Expressing appreciation

While everyone was enjoying sakura in Japan / Korea, I just had the toughest and most draining week. I was simply pushing through the PSG event (because I have a ton of work waiting for me to finish urgently by Sunday) when a parent surprised me with lovely bouquet. She said thank you for helping her son even though I was pretty sure I didn’t do much.


If that was not sweet enough, she brought 3 other bouquets of flowers asking me to pass it on to the team. Prior to this, I simply updated her about her son’s progress and she was thanking me profusely.


I think I did my ultimate best at work this week but of course I still could not please everyone. I was feeling discouraged and drowning in so much work, it made me feel exhausted all the time. During the LJ mid week, I was wondering if I could continue being here and still make a difference. People don’t seem to be appreciative or thankful anymore. I didn’t think feeling down was good for me or for the kids under my care. Last week, I was helping a boy with asd sort out his worries and sources of stress but frankly, I was feeling extremely stressed out myself.

I do worry if I can ever be a good wife or a good mother in the future, if I choose to remain in this job. The workload and responsibilities are heavy and sometimes it takes my personal time away. Thus, the exhaustion is real and it is on a daily basis. Yes, I worry about this every day.

However, this timely appreciative gesture just reminded me that even though I am not the best or perfect, someone’s life was touched by me and for now, that is all I needed to keep going, for now.


Sometimes people have no idea how hard we work and this hard work may not necessarily equates to appreciation or a success story. But we still do it anyway, despite not being fully well this week, simply because it is, and has always been a passion. 📷 by Shikin.

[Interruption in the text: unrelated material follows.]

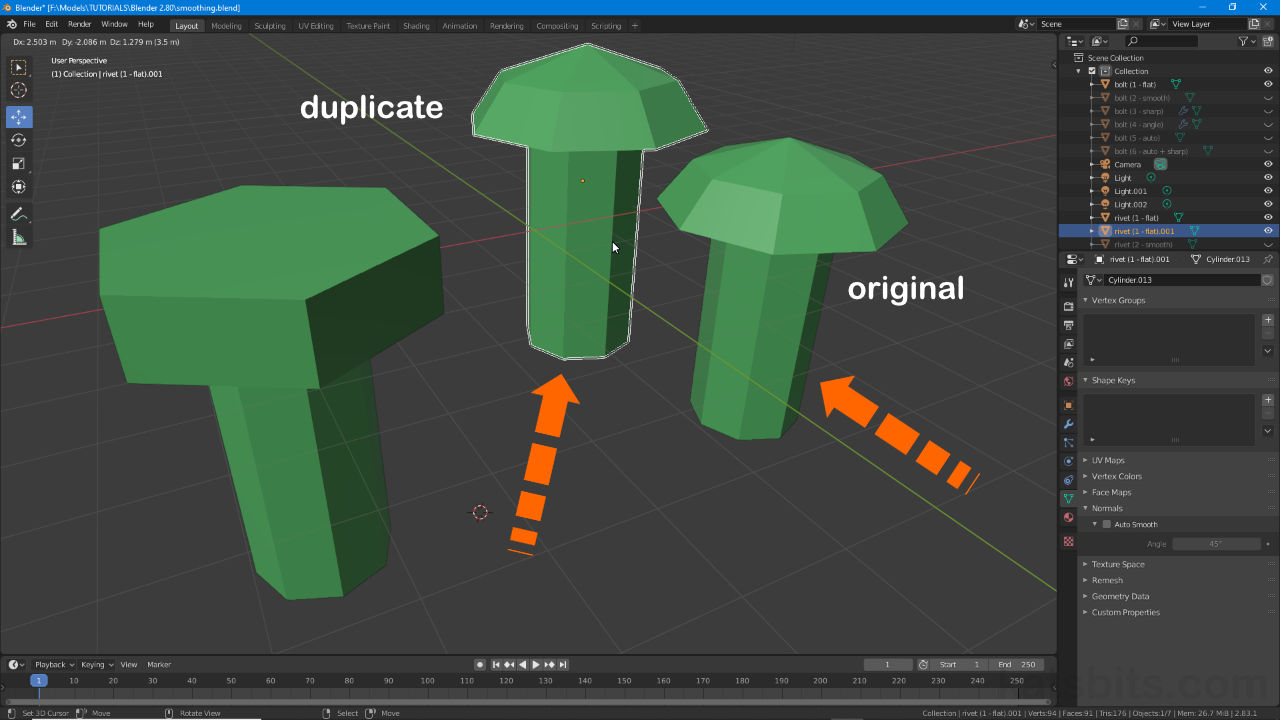The image size is (1280, 720).
Task: Select the Cursor tool in the toolbar
Action: 19,90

Special thank you to my partner Soh Kwan who is almost in the same battles as me. This week has been crazy tough so a little appreciation goes a long way, really. It does not have to be a gift, it can be a word of thanks or a simple ‘how are you?’ or a pat on the back. People often underestimate the impact of such gestures. It is sad. When you appreciate or cherish someone, you have to tell them. How else would they know?

May we continue to do all things for His sake inshaAllah.

To prevent others at work from feeling the same, I decided to run a friendly ‘competition’ among the teachers. Titled ‘Touched by Autism’, I wanted to hear a touching or a positive experience they have ever encountered with a child with autism. It only needed to be a paragraph long and it can be about anyone, including those who graduated.

Unfortunately, it is a crazy busy period now for the teachers, and we received only 3 entries. However, reading what they wrote was enough to make us feel heard and appreciated. I decided to reward all three of them.


A yummy bottle of potato chips and a simple thank you card. Personalised a little by me and it was enough to bring bigger smiles to their faces. Caring and teaching special kids is never an easy task, it is a huge responsibility. I realized that I cannot keep giving the teachers strategies, I needed to empower them, recognize them and reward them for their good efforts as well. This, I think is, positive reinforcement at its best!

Thank you Jimmy, Rena and Angela! I was feeling so exhausted this week but doing this for them energized me and empowered me too. I can’t emphasize how important it is to say thanks, and show appreciation to others. It helps to create a good relationship with everyone.

Thank you for your appreciation. This, in return, inspired me to keep on appreciating others too.